Les amis de François Hollande et de Manuel Valls ont non seulement la satisfaction de ne pas avoir perdu la guerre mais, cerise sur le gâteau, celle de gagner le grand prix de vertu de la République. Sans doute, sauf exception locale digne d’éloge, ne poussent-ils pas l’abnégation jusqu’à envisager une stratégie de désistement au profit du « candidat républicain » le mieux placé mais ils consentent tout de même, au cas où leur propre candidat serait éliminé à l‘issue du premier tour, à appeler leurs électeurs à voter UMP plutôt qu’à se réfugier dans l’abstention. C’est ce que l’on pourrait appeler « le front républicain d’outre-tombe », l’appel du mort à choisir le moins mauvais des survivants. On peut ironiser sur la réalité du sacrifice ainsi consenti, force est toutefois de constater que Nicolas Sarkozy s’est, quant à lui, interdit de hiérarchiser de la sorte ses préférences électorales entre le parti avec lequel il « n’a rien de commun » et celui dont il se contente de combattre la politique.

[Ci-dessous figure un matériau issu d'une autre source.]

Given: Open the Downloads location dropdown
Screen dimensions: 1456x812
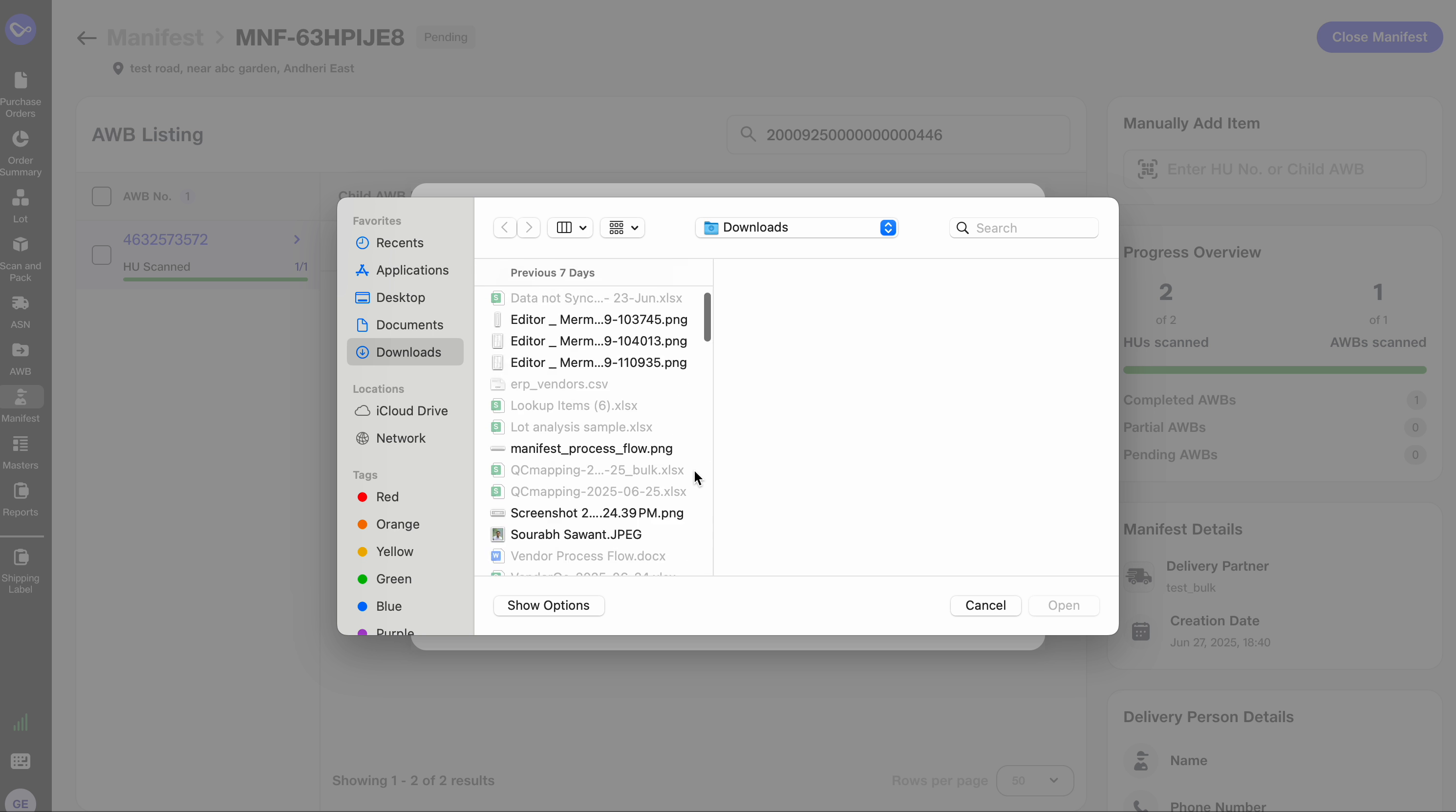Looking at the screenshot, I should click(796, 227).
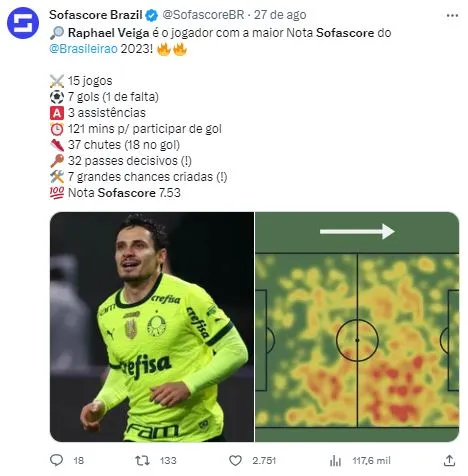Like the tweet with the heart icon
Viewport: 468px width, 476px height.
[x=235, y=461]
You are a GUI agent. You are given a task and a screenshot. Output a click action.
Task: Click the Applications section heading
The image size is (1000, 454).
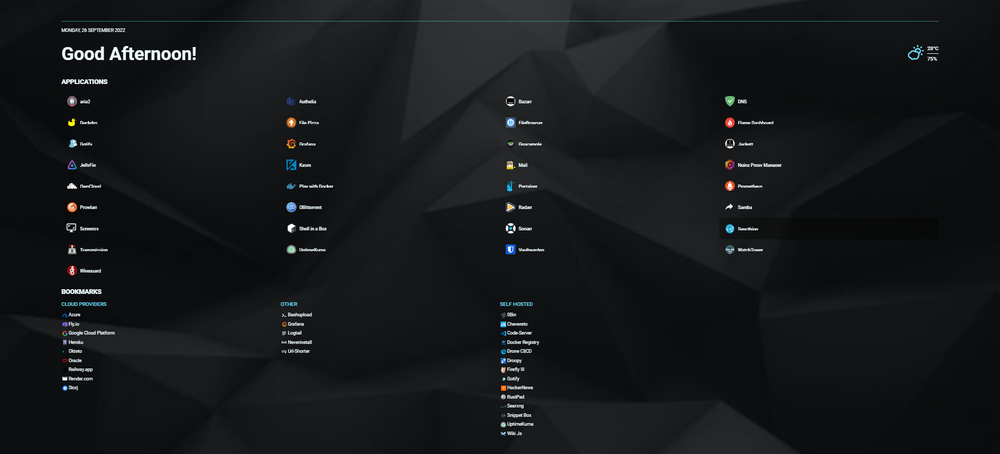click(x=84, y=82)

On peut toutefois se demander si une lecture aussi rassurante pour les socialistes du premier tour des élections départementales ne repose pas sur un vice de construction. Le tripartisme célébré sur tous les tons depuis le soir du 22 mars ne serait-il pas un trompe-l’œil dissimulant l’apparition d’un ordre politique devenu résolument quadripartite : extrême droite populiste, droite et centre traditionnels, bloc socialiste, extrême gauche populiste ? En d’autres termes, le prétendu bloc de gauche supposé faire jeu égal ou supérieur avec les deux autres n’en serait pas un mais serait constitué de deux sous-ensembles radicalement distincts, séparés par un fossé aussi profond qu’aux heures chaudes de la guerre froide. Loin d’être l’effet d’une inconséquence tactique réversible, la désunion entre la gauche de gouvernement et la « gauche de gauche » présente en effet un caractère structurel et traduit l’existence de deux visions incompatibles de l’économie, de la société, de l’ordre international et même de la démocratie. Cette lecture quadripartite de l’ordre politique emporte deux conséquences précises :
1 / La situation de la gauche se présente sous un jour nettement moins enviable, les deux composantes qui la constituent n’ayant pas davantage lieu de voir leurs électorats additionnés que ceux de la droite et de l’extrême droite. Sans doute l’extrême gauche ayant vu une bonne partie de son électorat siphonné par le front National, plafonne-t-elle désormais, toutes chapelles confondues, autour de 10% des suffrages, mais la perte de cet appoint décisif ramène la gauche de gouvernement à un étiage d’environ 25% et risque de l’écarter durablement du pouvoir.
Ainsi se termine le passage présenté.